Пайк снова засмеялся.
– Может быть, она все-таки на самом деле американка.
– Да, американка.
– Еще раз – кто?
В дверь позади меня вошел третий офицер и направился к письменному столу. Пайк вытянулся по струнке и отдал ему честь.
– Отставить, капитан. Здравствуйте, Макреди.
Уилсон. Мой третий судья – Генри Уилсон. Человек, мечтающий закрыть местных жителей в концентрационные лагеря. И который еще до войны предупреждал меня, чтобы я держалась от всего этого подальше. Проклятье.
– Бонжур, мадемуазель, – сказал он мне. – Или уже мадам? Вышли замуж за какого-то мятежника? И на этом основании считаете себя вправе нарушать законы цивилизованного общества?
– Цивилизованного? – возмущенно начала я, но тут же остановилась.
Только не дерзить, Нора, и не умничать. Конечно, они меня не повесят. В конце концов, они помиловали Констанцию, а та командовала отрядом во время восстания. Стреляла в английских солдат. Наверное, уже жалеют, что тогда не казнили ее. А что там Уилсон сказал насчет «вышла замуж за мятежника»? Просто случайная попытка оскорбления или же ему что-то известно про Питера Кили? Мне необходимо соблюдать спокойствие и рассуждать логически.

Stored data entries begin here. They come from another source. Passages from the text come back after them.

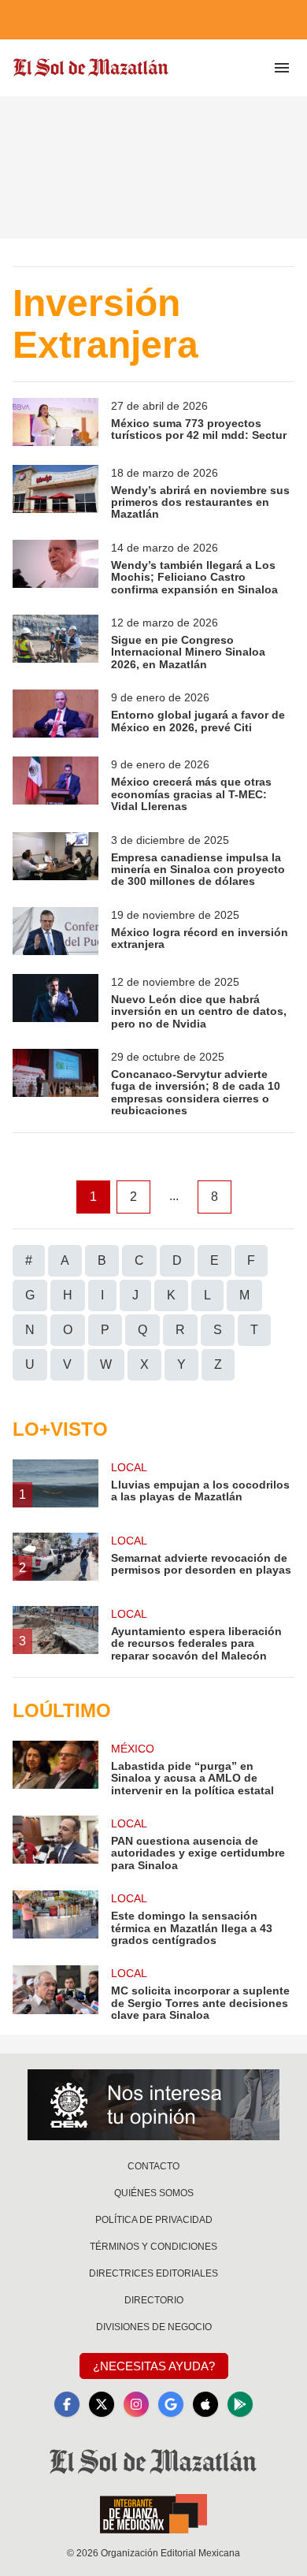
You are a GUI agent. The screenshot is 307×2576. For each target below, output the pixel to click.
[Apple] (205, 2404)
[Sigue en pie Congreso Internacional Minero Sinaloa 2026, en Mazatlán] (55, 643)
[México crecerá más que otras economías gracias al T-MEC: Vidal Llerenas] (55, 784)
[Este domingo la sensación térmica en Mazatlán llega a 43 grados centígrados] (55, 1918)
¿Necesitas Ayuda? (154, 2366)
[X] (101, 2404)
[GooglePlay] (240, 2404)
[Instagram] (136, 2404)
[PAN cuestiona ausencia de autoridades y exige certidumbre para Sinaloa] (55, 1844)
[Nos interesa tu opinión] (153, 2104)
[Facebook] (67, 2404)
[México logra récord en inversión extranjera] (55, 931)
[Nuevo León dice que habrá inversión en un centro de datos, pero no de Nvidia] (55, 1002)
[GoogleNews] (170, 2404)
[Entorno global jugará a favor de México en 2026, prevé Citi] (55, 714)
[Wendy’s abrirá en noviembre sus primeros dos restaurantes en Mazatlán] (55, 493)
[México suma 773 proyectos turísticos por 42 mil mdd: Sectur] (55, 422)
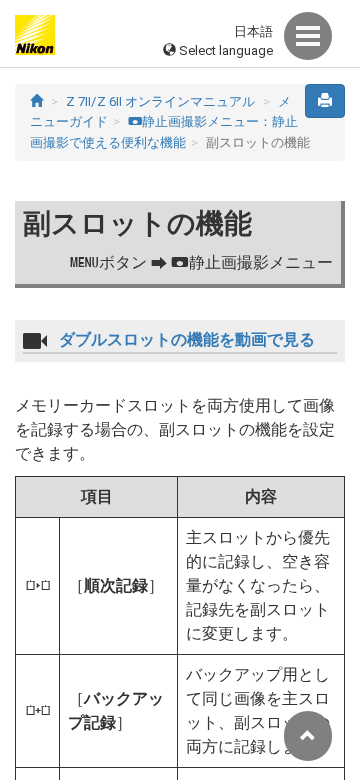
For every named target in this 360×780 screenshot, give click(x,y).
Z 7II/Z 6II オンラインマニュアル (160, 101)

– Послушайте, генерал Уилсон, – начала я. – Вы помните тот вечер, когда мы познакомились с вами в обществе Мод Гонн, Мильвуа и Артура Кейпела?
– А еще я помню, что вы пренебрегли одним очень дельным советом, – фыркнул он.
– Но вы помните, что Мод представила меня именно как Нору Келли? И что это было до того, как я умерла, – в смысле до крушения «Волтерры».
– На вашем месте я бы не стал в свое оправдание ссылаться на мадам Макбрайд, – заметил Уилсон.
– Но послушайте, я покинула Чикаго из-за мужчины, и…
Уилсон засмеялся. Этот неприятный резкий звук я запомнила еще по той встрече в ресторане «Прокоп».